Betting strategy for roulette

Peter's strategy only works if it has an infinite amount of capital. However, since his funds are finite, eventually comes the point, at which he can not double the bet and thus loses a large portion of his money.

The probability of winning a spin is $p = \frac{13}{37} \approx 48.65 \,\%$ whereas the probability of losing gives $q = 1 - p$ . We assume, that Peter has a monetary assets of $x$ dollar from the beginning with $x = \$ \, \left(2^{N} - 1 \right) = \$ \,\sum_{n = 0}^{N-1} 2^n$ This means that Peter would go bankrupt after a series of $N$ lost spins with a probability of $Q = q^N$ (The profit in this case is equal to $-x$ ) If he loses only a small series of $k$ games with $k < N$ , Peter's profit results to $y = \$ \, \left(2^k - \sum_{n = 0}^{k-1} 2^n \right) = \$ \, 1$ with a win probability $P = 1 - q^{N}$ . Therefore, the expected value for the profit yields $\begin{aligned} E &= y \cdot P + (- x) \cdot Q \\ &= \$ \, (1 - (1 + x) q^N ) \\ &= \$ \, (1 - 2^N q^N ) \\ &< \$ \, (1 - 2^N \frac{1}{2^N} ) = \$ \, 0 \end{aligned}$ since $q > \frac{1}{2}$ . Thus, the expected value is negative and Peter will lose his money in the long run.
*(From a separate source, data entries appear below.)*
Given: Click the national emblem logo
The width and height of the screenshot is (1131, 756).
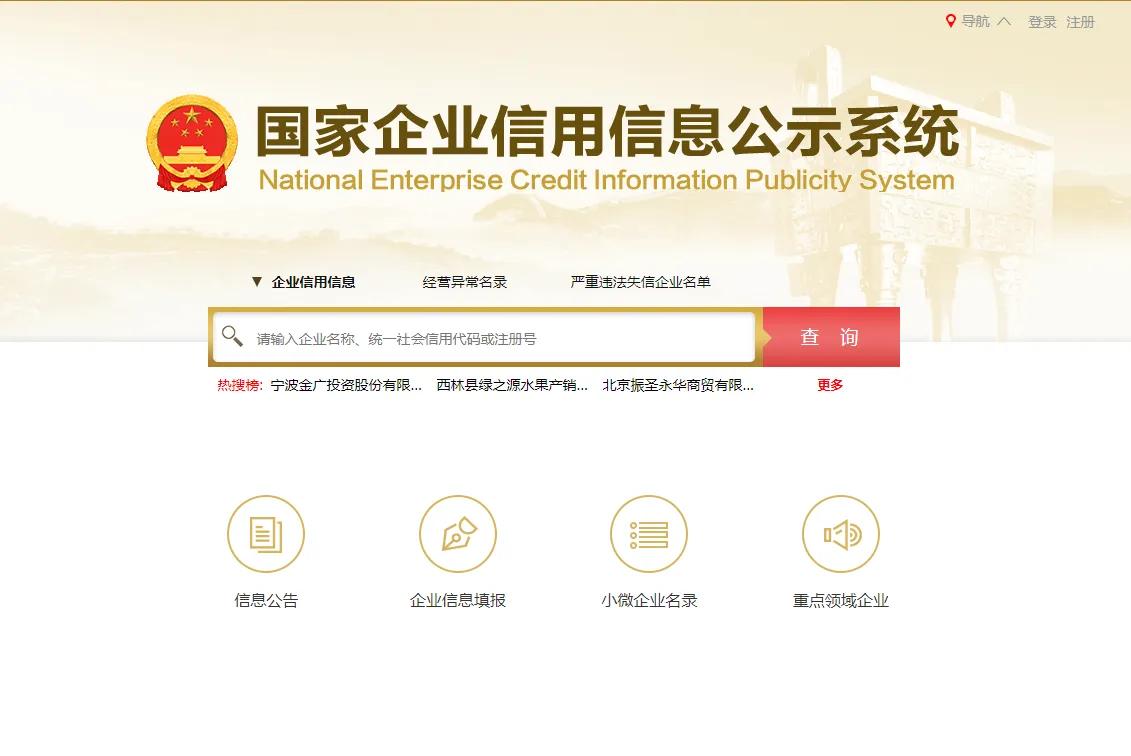Looking at the screenshot, I should [192, 143].
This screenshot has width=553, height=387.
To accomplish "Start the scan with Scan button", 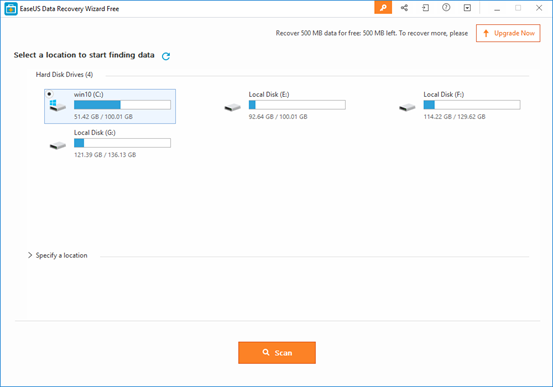I will (277, 352).
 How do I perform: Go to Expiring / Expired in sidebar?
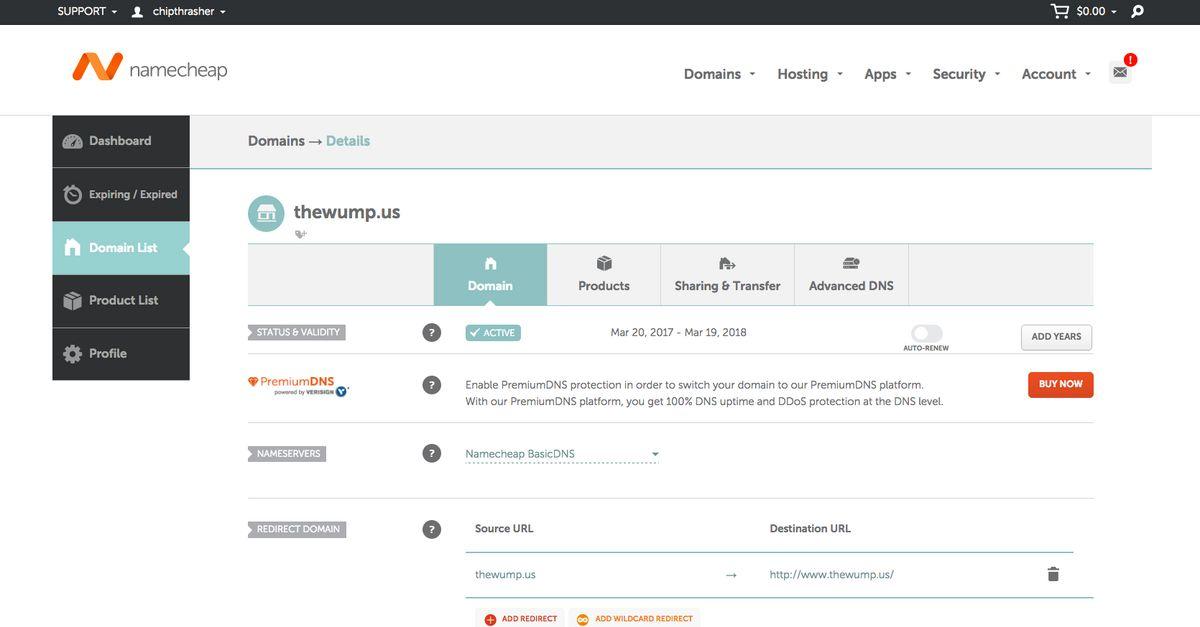[x=121, y=195]
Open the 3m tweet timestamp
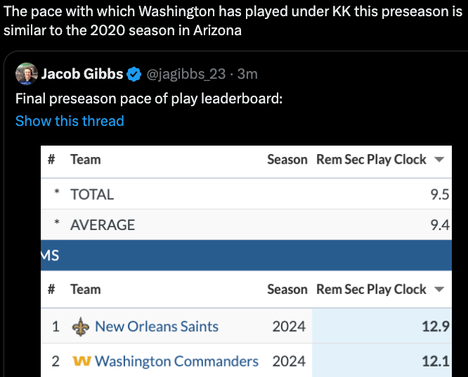Viewport: 468px width, 377px height. click(247, 74)
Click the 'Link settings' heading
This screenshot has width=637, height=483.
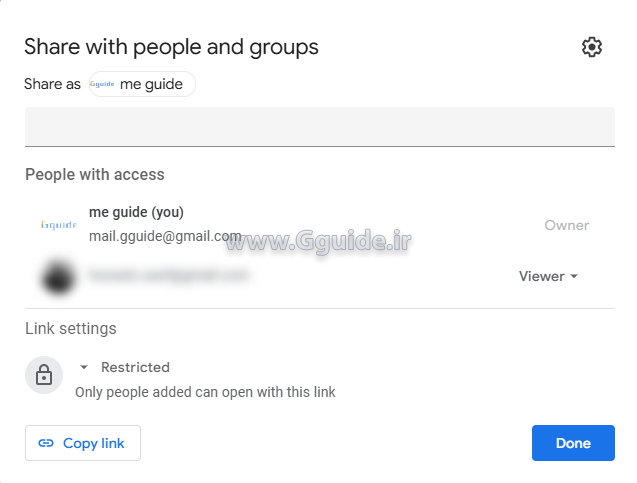(x=70, y=328)
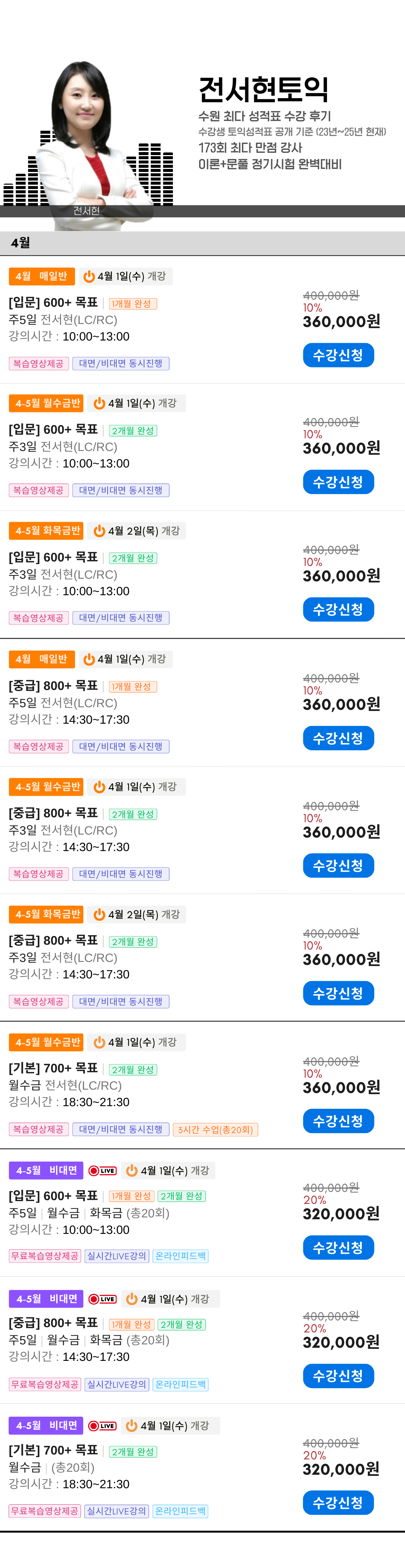Click the power icon in the 화목금반 입문 600+ row

[99, 531]
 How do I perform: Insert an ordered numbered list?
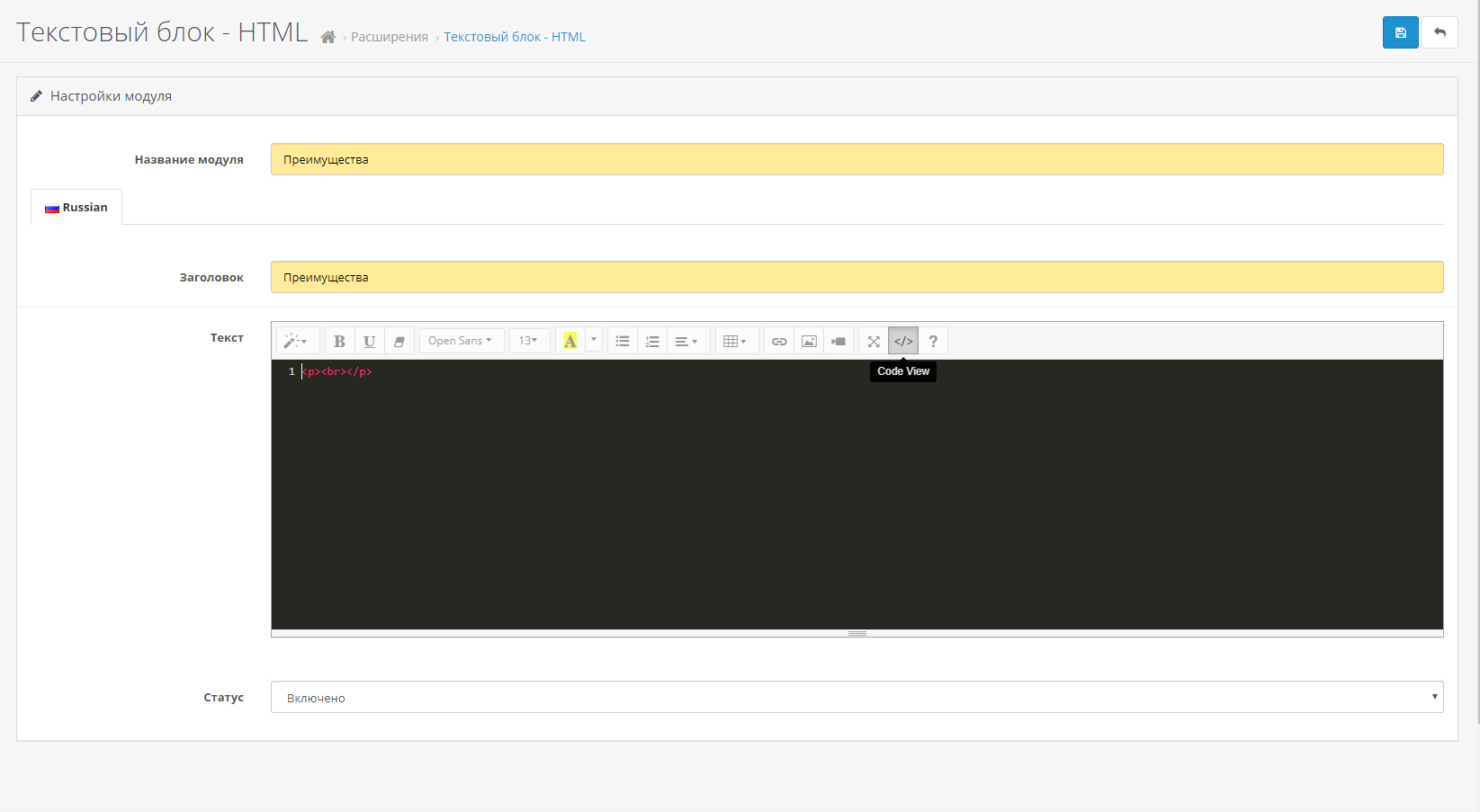[652, 341]
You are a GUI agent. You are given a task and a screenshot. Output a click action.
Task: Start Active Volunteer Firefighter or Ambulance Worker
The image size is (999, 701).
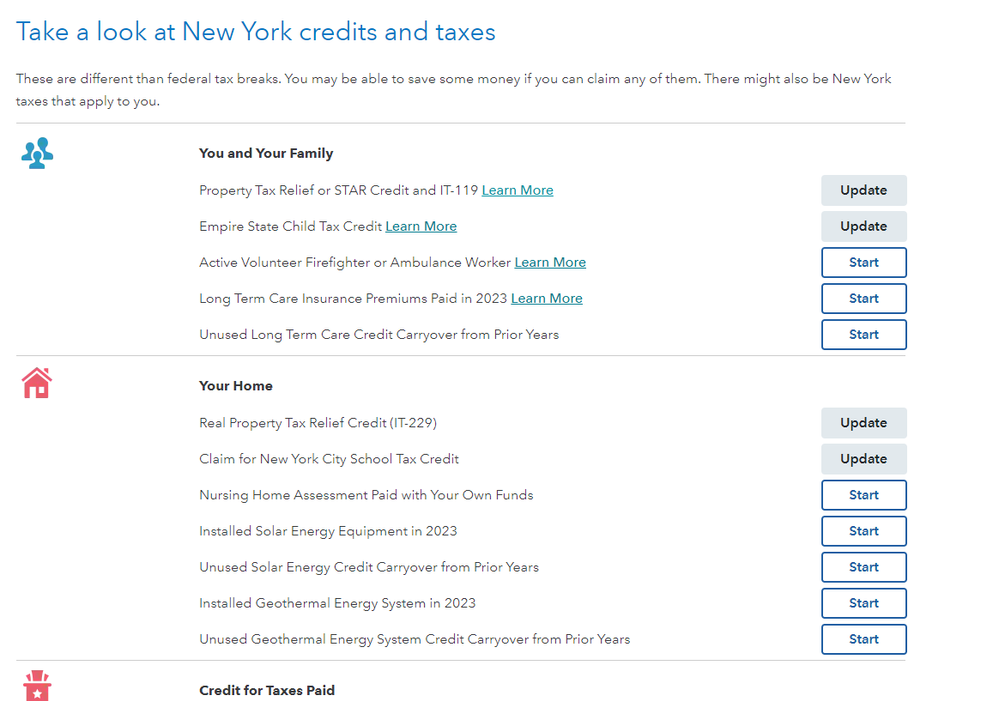pos(863,262)
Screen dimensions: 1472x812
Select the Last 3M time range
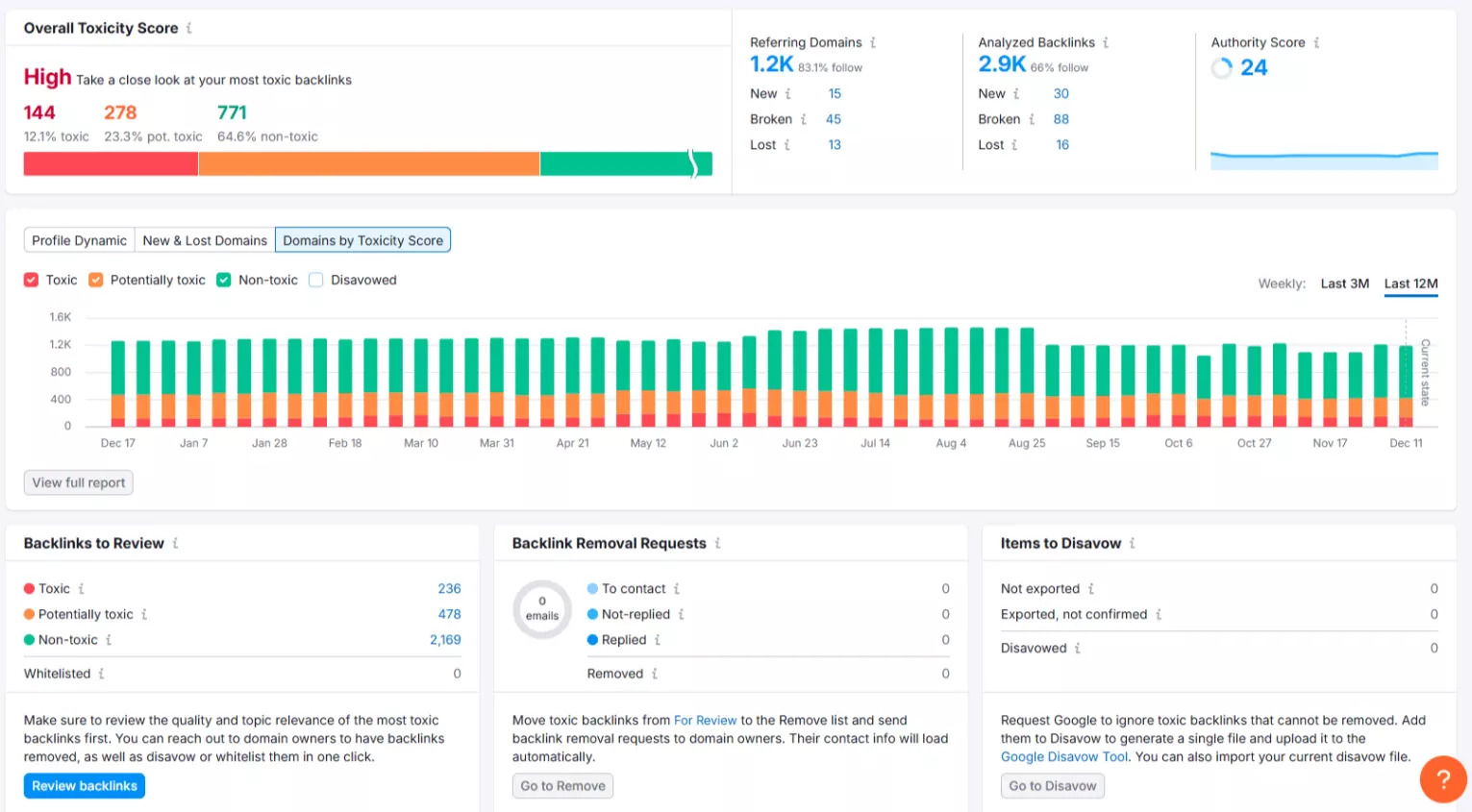point(1344,283)
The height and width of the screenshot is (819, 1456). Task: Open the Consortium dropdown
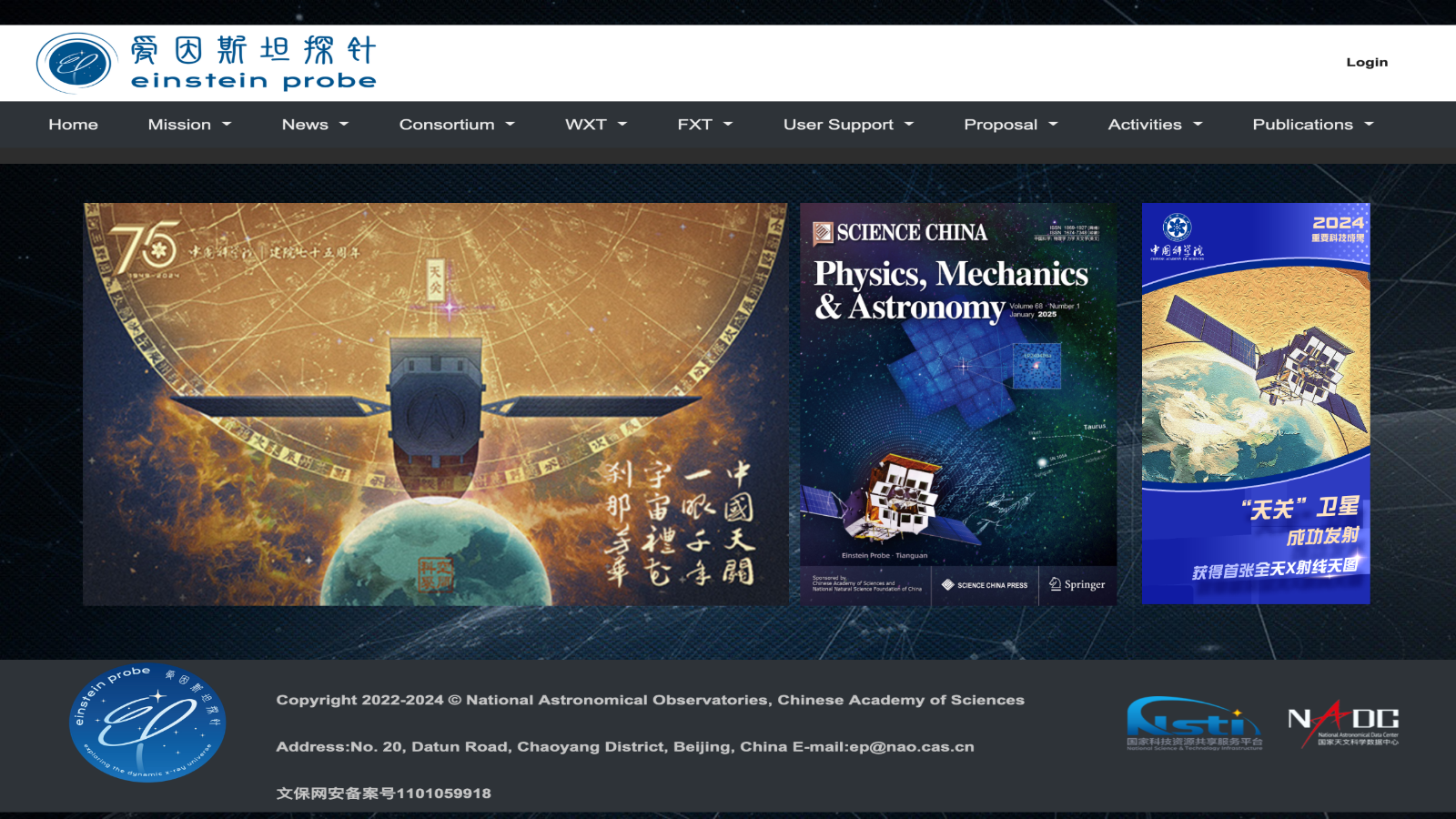pos(457,125)
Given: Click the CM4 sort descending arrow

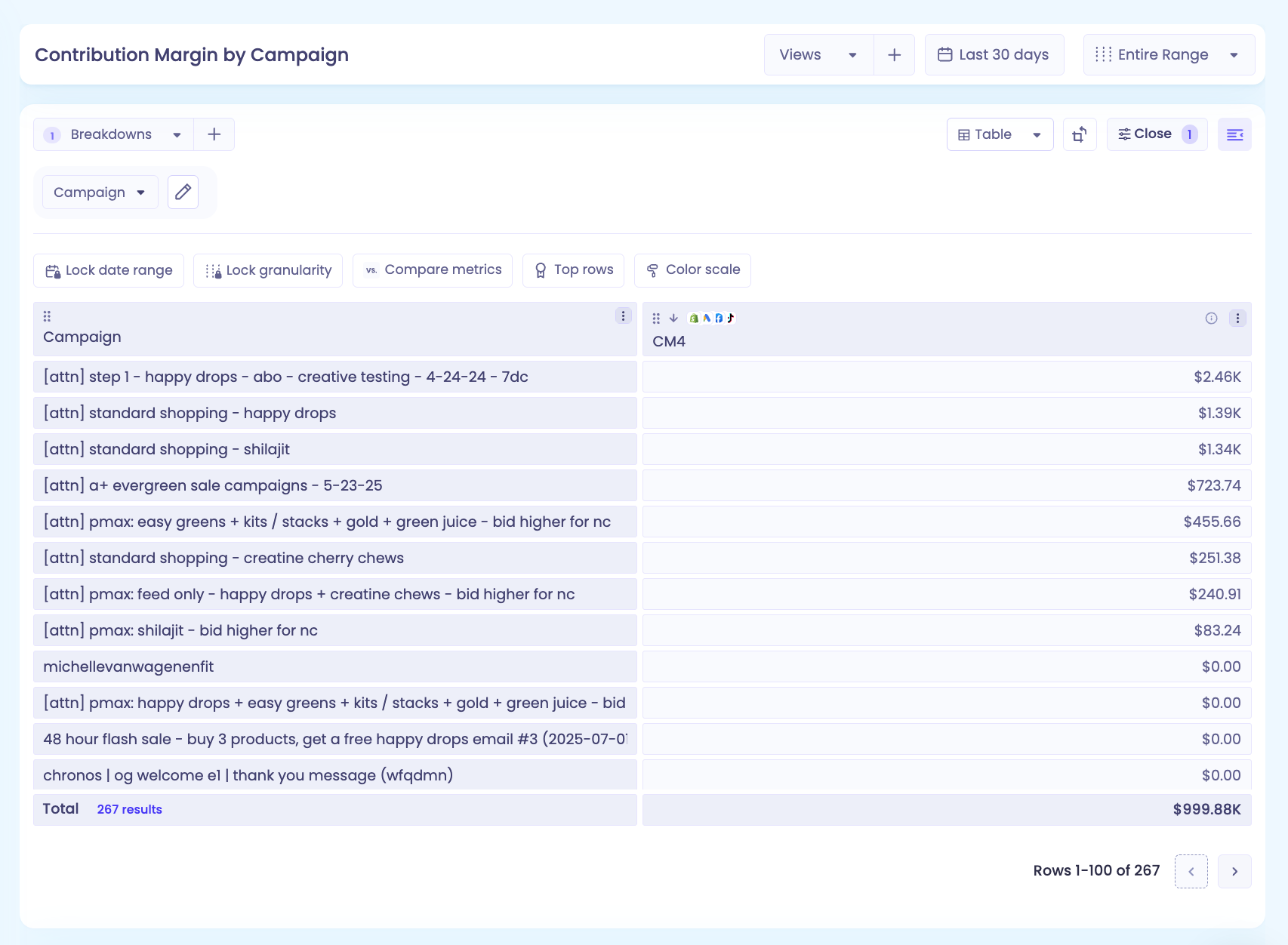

The expectation value is even lower than for a single roulette spin with $E_0 = (\$ \, 1) \cdot p + (- \$ \,1) \cdot q = \$ \, (1 - 2 q) > \$ \, (1 - (2 q)^N) = E$ although you get the same profit of one dollar if you win. Paradoxically, the win probability $P$ can be close to 100% for large numbers for $N$ . Let's give a numeric example $\begin{aligned} N &= 10\\ x &= \$ \, 1023 \\ P &\approx 99.87 \% \\ E &\approx - \$ \, 0.306 \\ E_0 &\approx -\$ \, 0.027 \end{aligned}$ In this example, Peter loses an average of 31 cents when using his betting strategy, while losing only 3 cents for a single spin.